隻見杜曦文頭發束起,戴着長翅帽,身上鮮紅色直裰朝服,衣擺紮進錦靴裡,顯得整個人比平時多了幾分威嚴和霸氣。
她徑直朝着林傲走去,那人不僅高大魁梧,身上玄藍色的長袍,更彰顯出他與衆不同的地位。
“下官杜曦文,給丞相大人問安”。
林傲随意擡手,臉上露出了和藹的笑容:“這裡是朝堂,不必如此多禮......老夫聽聞你府上最近出了些事情,一直沒能前去探望,還望曦文,不要怪罪老夫才好”。
當年杜曦文科考時,林傲一眼就看中了她的文章,不僅将她收入門下,還極力撮合她與六公主的婚事。

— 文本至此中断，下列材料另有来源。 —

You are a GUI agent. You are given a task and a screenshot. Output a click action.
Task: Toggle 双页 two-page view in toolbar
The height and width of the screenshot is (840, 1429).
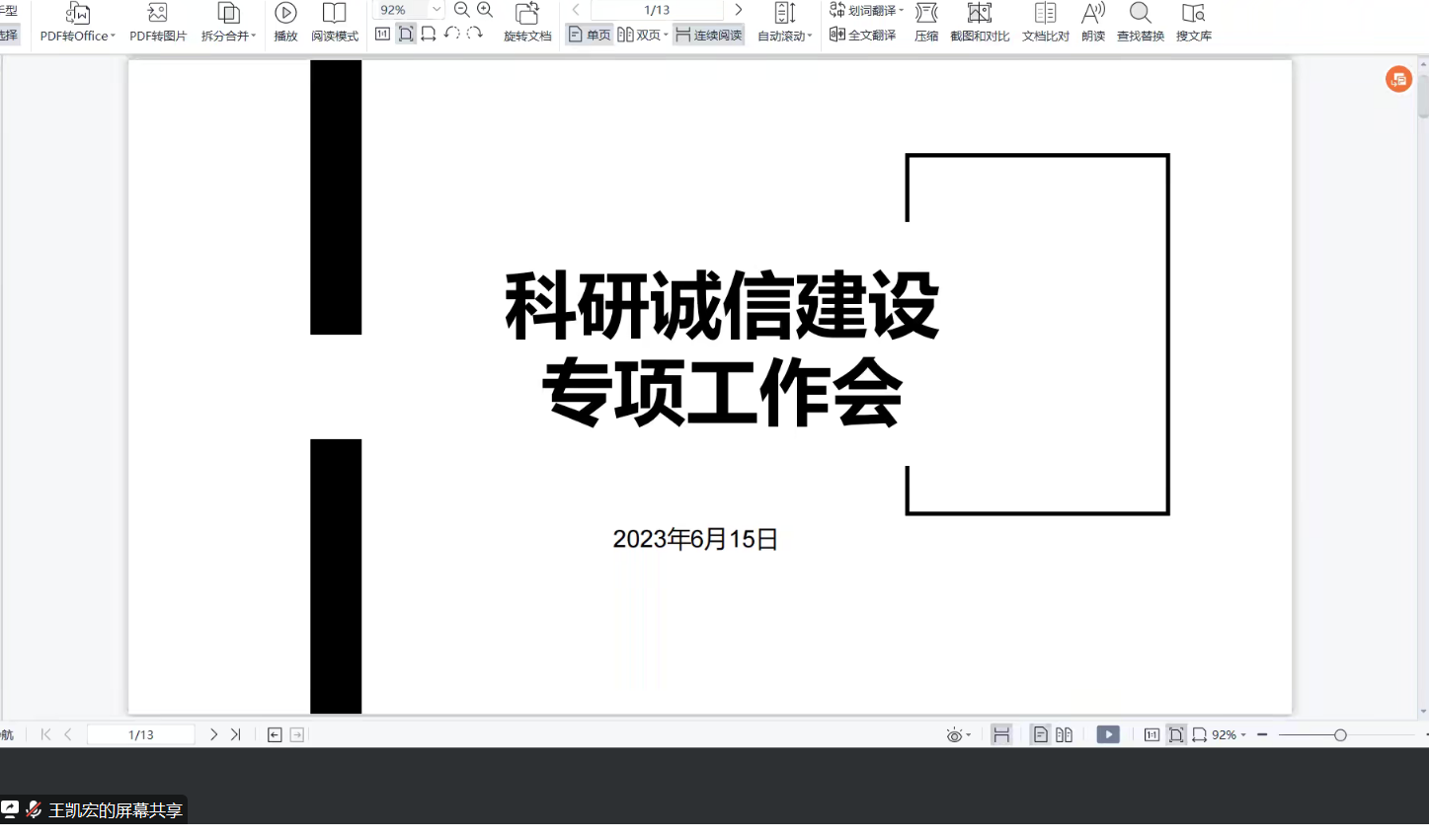click(640, 35)
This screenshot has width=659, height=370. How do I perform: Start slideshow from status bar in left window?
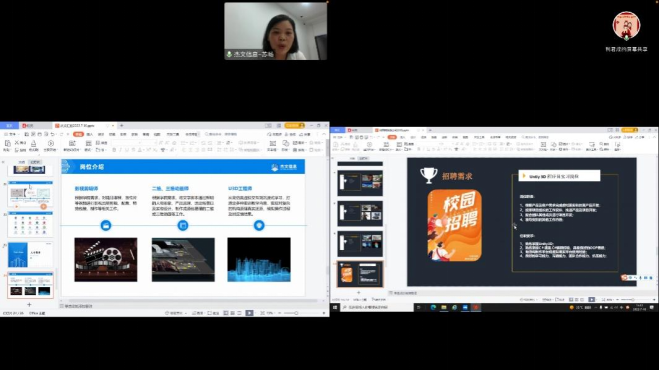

杜曦文一笑而過:“老師言重了,當初若不是老師做媒,學生恐怕這輩子都無法成為聖上的乘龍快婿,”
“即便現在學生被休了,也心中無悔。所以學生感激您還來不及呢,又怎麼會将錯怪罪與您”。
林傲眼中流露出欣賞之色,正準備開口說話時,卻無意間聽到有人在他身後,亂嚼舌根:“哼……被人休了還有臉說出來,真丢我們男子的臉,呸……什麼玩意兒”。
杜曦文放眼望去,内心立即輕笑一聲,此人不是别人,正是張擰冉的父親英國公:“國公爺有沒有聽過一句話,龍生龍鳳生鳳,老鼠的兒子會打洞,講的便是,有什麼樣的父親,就會有什麼樣的閨女……”。

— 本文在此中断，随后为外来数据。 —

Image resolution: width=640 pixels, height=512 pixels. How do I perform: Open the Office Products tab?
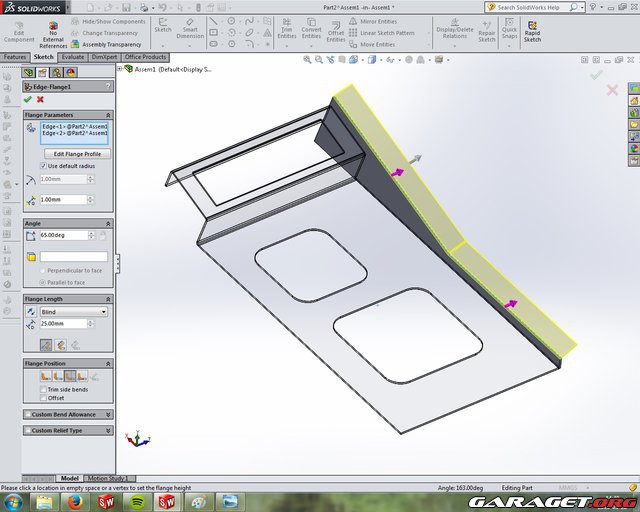click(x=145, y=57)
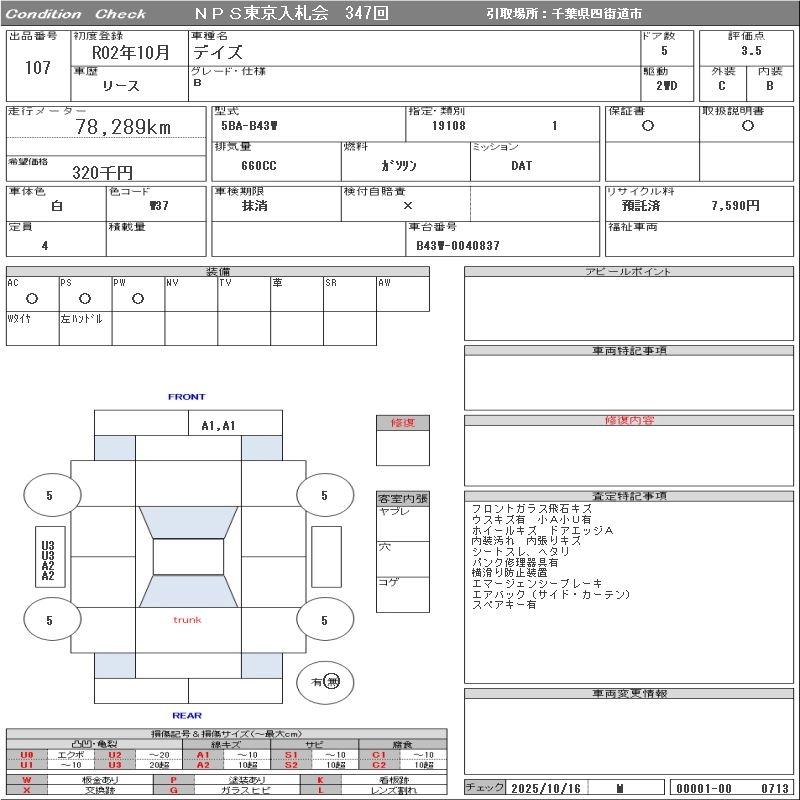Toggle the AC equipment circle

click(x=31, y=298)
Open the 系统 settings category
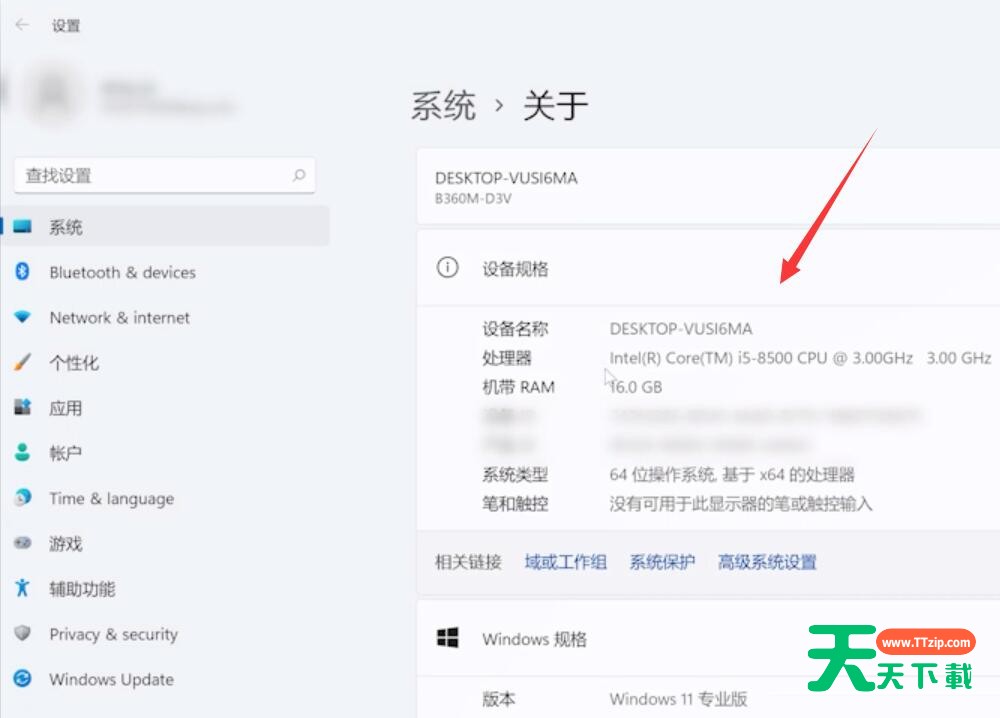 point(66,227)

英國公眉頭緊蹙,他怒指着杜曦文,問:“你這話什麼意思?是在說我張晉生的孩子,狗屁都不是嗎?”。
杜曦文嘴角勾起,向他豎起大拇指:“下官可什麼都沒說,國公爺怎麼就自個暴出來呢”。
“你……”英國公本想再争執幾句,卻被一陣尖銳刺耳的夾子聲打斷,隻好将話到嘴邊又咽了下去。
他怒甩了一下袖子,眼神惡狠狠地盯着杜曦文,說:“哼!你給我等着”。
玖拓一襲金黃色的龍袍,袍子胸前繡着一隻栩栩如生的龍爪,宛如真龍化身般,令人心生敬畏。

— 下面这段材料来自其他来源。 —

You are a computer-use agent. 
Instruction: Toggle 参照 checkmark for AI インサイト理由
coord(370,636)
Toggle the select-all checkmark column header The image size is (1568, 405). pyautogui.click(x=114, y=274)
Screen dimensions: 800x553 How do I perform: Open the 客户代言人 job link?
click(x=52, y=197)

衆人見皇上落座,立即齊聲跪拜:“吾皇萬歲萬歲萬萬歲”。
玖拓擡手示意大臣們起身:“衆愛卿平身。”
緊接着,那道尖銳刺耳的聲音再次響起:“有本啟奏,無事退朝!”。
話落,英國公立刻從人群中走出來,他站在大殿中間,恭恭敬敬地向殿台上行了個禮:“啟禀聖上,臣有本啟奏……臣要狀告翰林院修撰,杜曦文”。